Climate experts are concerned that the impacts of global heating will be even more drastic than previously thought.
Friederike Otto, a senior climate lecturer at the Grantham Institute for Climate Change, Imperial College London, said: “In Europe and other parts of the world we are seeing more and more record-breaking heatwaves causing extreme temperatures that have become hotter faster than in most climate models.
“It’s a worrying finding that suggests that if carbon emissions are not rapidly cut, the consequences of climate change on extreme heat in Europe, which already is extremely deadly, could be even worse than we previously thought.”
Meteorologists have said the results of this study are “sobering” as they confirm what was previously feared – that climate change is having a large impact on temperatures, making extreme heat more likely.
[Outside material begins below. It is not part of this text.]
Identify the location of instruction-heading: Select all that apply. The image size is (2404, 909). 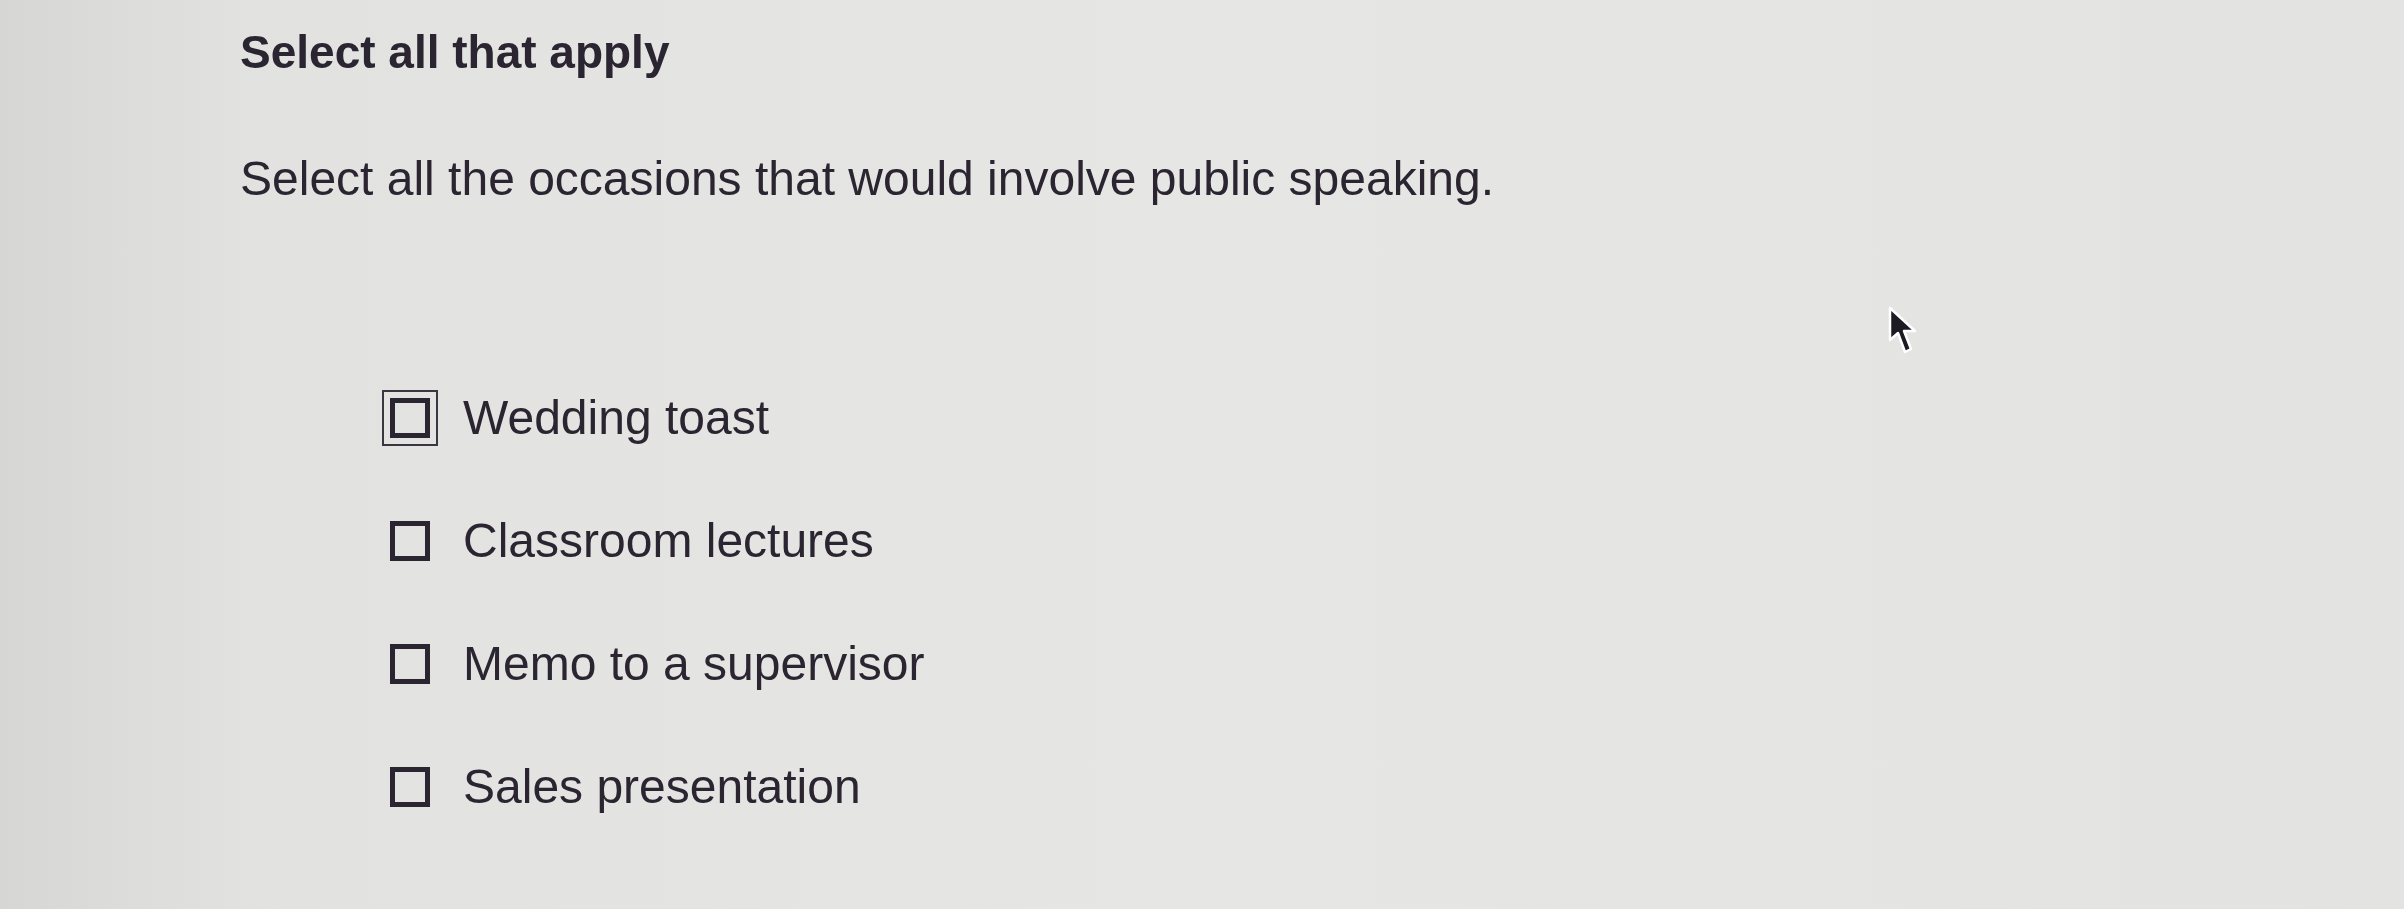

Fraser Lott, a climate monitoring and attribution scientist at the Met Office, said: “Two years ago, scientists at the UK Met Office found the chance of seeing 40C in the UK was one in 100 in any given year, up from one in 1,000 in the natural climate. It has been sobering to see such an event happen so soon after that study, to see the raw data coming back from our weather stations.
Experts have called for rapid cuts in emissions to prevent the situation from worsening. Extreme heat kills thousands of people across Europe, and it is thought hundreds of excess deaths in the UK were caused by the recent heatwave.
“Heatwaves are the deadliest type of extreme weather event in Europe, killing thousands each year,” said Roop Singh of the Red Cross Red Crescent Climate Centre. “But they don’t have to be. Many of these deaths are preventable if adequate adaptation plans are in place. Without rapid and comprehensive adaptation and emissions cuts, the situation will only get worse.”